Given passage:
==*==

Gilmore v. United States

Decision Date18 May 1959
Docket NumberNo. 17521.,17521.
Citation264 F.2d 44
PartiesMcCoy GILMORE, Appellant, v. UNITED STATES of America, Appellee.
CourtU.S. Court of Appeals — Fifth Circuit

William F. Walsh, Houston, Tex., for appellant.

Norman W. Black, Asst. U. S. Atty., Houston, Tex., William B. Butler, U. S. Atty., Houston, Tex., for appellee.

Before HUTCHESON, Chief Judge, and BROWN and WISDOM, Circuit Judges.

Certiorari Denied May 18, 1959. See 79 S.Ct. 1126.

JOHN R. BROWN, Circuit Judge.

Presented here is the significant question whether the interplay of F.R.Crim. P. 29, 18 U.S.C.A., requiring direction of a judgment of acquittal for insufficiency of evidence, and the Fifth Amendment's guaranty against double jeopardy,1 transmutes the order of a new trial after a mistrial from a hung jury into a "final decision" within our appellate jurisdiction under 28 U.S.C.A. § 1291. If not, we are compelled to dismiss the appeal.

==*==

What to do: In the Gilmore v. United States opinion, which circuit judge wrote the opinion?

==*==

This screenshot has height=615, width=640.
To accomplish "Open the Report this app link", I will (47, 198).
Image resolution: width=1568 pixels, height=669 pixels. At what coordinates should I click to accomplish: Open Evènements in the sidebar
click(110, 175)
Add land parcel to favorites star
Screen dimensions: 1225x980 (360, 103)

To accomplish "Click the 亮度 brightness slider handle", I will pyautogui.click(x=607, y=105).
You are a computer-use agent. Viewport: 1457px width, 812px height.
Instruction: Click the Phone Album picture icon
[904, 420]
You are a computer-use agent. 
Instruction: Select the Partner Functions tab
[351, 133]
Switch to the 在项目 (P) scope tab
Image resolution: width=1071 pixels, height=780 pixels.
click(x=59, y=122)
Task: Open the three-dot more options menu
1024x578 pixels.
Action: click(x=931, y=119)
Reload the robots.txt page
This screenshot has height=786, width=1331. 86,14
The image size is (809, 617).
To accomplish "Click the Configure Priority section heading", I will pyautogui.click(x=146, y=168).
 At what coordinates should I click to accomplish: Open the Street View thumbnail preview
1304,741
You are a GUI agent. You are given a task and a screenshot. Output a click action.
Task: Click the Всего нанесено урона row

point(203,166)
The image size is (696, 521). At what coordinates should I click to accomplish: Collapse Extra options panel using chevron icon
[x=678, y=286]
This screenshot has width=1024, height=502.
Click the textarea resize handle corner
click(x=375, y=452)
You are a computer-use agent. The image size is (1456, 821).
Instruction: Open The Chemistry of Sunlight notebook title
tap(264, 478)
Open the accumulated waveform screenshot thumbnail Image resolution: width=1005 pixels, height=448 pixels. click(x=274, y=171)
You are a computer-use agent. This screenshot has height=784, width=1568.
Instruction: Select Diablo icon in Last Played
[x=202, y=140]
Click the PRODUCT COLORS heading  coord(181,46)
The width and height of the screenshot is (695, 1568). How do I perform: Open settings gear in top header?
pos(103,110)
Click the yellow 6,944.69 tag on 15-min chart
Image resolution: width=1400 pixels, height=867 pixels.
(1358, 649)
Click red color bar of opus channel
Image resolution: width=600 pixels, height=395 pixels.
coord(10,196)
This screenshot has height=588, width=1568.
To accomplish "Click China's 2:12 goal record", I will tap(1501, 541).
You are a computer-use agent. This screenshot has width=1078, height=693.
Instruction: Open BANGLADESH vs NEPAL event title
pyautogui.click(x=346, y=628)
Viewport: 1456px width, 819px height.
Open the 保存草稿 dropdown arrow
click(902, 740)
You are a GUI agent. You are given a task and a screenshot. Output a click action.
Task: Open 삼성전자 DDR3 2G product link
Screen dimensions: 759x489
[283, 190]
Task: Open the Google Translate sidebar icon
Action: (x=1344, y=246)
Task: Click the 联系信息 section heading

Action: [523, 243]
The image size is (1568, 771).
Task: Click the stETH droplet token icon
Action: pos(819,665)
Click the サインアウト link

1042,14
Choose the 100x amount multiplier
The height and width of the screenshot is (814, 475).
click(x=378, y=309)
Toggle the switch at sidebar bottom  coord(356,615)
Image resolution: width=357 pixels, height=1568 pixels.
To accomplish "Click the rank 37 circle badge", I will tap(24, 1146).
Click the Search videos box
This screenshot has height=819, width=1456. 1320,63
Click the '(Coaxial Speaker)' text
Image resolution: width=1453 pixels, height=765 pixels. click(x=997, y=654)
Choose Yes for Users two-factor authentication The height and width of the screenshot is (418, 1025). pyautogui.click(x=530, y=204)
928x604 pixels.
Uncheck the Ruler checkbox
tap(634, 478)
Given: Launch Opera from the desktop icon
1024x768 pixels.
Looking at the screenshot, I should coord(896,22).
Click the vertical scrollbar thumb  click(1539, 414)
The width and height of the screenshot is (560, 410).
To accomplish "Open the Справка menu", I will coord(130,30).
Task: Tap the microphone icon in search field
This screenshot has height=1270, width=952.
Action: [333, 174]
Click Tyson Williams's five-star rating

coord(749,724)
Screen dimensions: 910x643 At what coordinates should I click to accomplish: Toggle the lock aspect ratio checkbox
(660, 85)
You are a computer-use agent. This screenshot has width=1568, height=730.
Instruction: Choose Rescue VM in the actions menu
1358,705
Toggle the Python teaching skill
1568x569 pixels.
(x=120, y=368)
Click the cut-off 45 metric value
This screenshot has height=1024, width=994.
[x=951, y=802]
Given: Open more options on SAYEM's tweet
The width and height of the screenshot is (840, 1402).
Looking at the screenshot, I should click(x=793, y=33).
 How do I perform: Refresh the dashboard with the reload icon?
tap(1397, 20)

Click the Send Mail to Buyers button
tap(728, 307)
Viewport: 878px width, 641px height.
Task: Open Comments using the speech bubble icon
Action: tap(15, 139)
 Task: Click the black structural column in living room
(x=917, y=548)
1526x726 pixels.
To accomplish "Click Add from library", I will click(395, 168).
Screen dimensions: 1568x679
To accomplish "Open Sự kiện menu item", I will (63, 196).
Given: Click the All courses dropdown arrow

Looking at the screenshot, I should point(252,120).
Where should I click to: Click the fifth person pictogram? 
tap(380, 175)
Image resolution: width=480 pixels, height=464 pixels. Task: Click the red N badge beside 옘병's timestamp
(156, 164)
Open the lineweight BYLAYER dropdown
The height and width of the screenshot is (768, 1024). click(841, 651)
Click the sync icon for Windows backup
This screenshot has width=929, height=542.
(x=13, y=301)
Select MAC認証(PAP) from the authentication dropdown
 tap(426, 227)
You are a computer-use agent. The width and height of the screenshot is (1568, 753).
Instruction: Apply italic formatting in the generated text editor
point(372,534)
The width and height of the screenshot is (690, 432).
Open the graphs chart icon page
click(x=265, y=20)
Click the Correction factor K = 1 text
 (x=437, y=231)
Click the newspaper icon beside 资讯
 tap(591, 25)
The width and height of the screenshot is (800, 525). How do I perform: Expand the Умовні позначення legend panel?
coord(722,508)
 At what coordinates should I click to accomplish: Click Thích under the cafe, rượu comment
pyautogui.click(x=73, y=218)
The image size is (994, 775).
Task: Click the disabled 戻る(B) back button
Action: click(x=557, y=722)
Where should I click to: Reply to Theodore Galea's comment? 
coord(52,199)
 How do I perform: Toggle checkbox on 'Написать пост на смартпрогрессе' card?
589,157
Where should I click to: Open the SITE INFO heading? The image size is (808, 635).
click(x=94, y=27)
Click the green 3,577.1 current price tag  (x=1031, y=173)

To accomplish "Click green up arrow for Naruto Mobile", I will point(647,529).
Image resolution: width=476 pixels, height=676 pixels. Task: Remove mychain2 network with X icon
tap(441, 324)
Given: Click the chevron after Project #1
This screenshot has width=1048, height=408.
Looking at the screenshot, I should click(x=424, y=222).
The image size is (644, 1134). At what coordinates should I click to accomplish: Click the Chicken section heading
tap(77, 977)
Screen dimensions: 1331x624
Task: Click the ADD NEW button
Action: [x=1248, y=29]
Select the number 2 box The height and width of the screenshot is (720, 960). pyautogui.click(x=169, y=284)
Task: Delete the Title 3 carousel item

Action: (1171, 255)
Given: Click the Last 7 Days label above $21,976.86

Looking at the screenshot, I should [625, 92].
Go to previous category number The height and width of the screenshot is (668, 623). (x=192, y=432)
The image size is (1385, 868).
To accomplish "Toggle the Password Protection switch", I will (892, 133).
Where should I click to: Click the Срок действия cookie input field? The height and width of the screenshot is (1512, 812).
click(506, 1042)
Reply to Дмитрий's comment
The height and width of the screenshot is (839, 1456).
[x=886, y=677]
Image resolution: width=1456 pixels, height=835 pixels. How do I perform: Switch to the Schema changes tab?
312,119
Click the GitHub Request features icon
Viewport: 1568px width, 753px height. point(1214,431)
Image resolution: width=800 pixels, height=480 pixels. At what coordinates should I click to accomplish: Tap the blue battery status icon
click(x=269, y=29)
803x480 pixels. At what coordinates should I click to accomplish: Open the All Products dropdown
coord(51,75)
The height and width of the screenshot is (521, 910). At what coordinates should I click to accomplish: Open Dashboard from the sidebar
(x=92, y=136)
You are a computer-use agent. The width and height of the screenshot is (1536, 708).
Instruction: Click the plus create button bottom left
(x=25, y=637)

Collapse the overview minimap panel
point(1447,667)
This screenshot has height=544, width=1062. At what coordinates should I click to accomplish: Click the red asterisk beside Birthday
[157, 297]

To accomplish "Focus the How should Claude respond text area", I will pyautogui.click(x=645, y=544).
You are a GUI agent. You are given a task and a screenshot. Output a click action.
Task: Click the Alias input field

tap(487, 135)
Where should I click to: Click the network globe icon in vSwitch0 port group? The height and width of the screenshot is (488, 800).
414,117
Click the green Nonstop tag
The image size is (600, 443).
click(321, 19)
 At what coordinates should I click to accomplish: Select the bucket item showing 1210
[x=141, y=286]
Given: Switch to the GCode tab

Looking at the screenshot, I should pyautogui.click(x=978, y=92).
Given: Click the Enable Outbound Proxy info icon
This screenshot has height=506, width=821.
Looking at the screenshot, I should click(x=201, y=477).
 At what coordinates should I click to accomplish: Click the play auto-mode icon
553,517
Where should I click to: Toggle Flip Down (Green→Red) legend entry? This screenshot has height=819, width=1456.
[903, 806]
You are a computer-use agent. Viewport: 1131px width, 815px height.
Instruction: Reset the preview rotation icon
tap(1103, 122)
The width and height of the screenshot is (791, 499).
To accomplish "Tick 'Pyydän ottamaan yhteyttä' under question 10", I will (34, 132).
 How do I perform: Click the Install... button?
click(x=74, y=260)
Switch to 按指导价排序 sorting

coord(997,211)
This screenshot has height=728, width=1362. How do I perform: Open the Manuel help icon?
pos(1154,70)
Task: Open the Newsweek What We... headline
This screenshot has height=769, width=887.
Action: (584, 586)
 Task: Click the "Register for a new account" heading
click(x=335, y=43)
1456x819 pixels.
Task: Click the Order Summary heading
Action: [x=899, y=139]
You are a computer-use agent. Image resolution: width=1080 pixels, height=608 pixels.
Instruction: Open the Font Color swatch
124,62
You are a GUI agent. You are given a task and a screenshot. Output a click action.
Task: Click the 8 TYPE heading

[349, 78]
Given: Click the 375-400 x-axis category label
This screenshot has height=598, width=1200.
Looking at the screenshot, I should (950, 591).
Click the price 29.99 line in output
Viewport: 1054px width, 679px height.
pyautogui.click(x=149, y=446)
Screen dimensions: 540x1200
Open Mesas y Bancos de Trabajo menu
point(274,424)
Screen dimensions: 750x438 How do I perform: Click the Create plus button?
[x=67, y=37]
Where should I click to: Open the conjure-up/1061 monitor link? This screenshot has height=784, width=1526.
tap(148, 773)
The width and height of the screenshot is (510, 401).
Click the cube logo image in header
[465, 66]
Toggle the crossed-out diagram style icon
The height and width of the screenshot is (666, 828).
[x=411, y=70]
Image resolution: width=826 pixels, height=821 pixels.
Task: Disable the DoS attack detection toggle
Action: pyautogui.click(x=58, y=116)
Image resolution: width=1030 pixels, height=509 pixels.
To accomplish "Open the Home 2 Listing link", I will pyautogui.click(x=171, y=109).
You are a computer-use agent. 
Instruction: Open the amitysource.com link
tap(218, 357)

==*==

The output: John R. Brown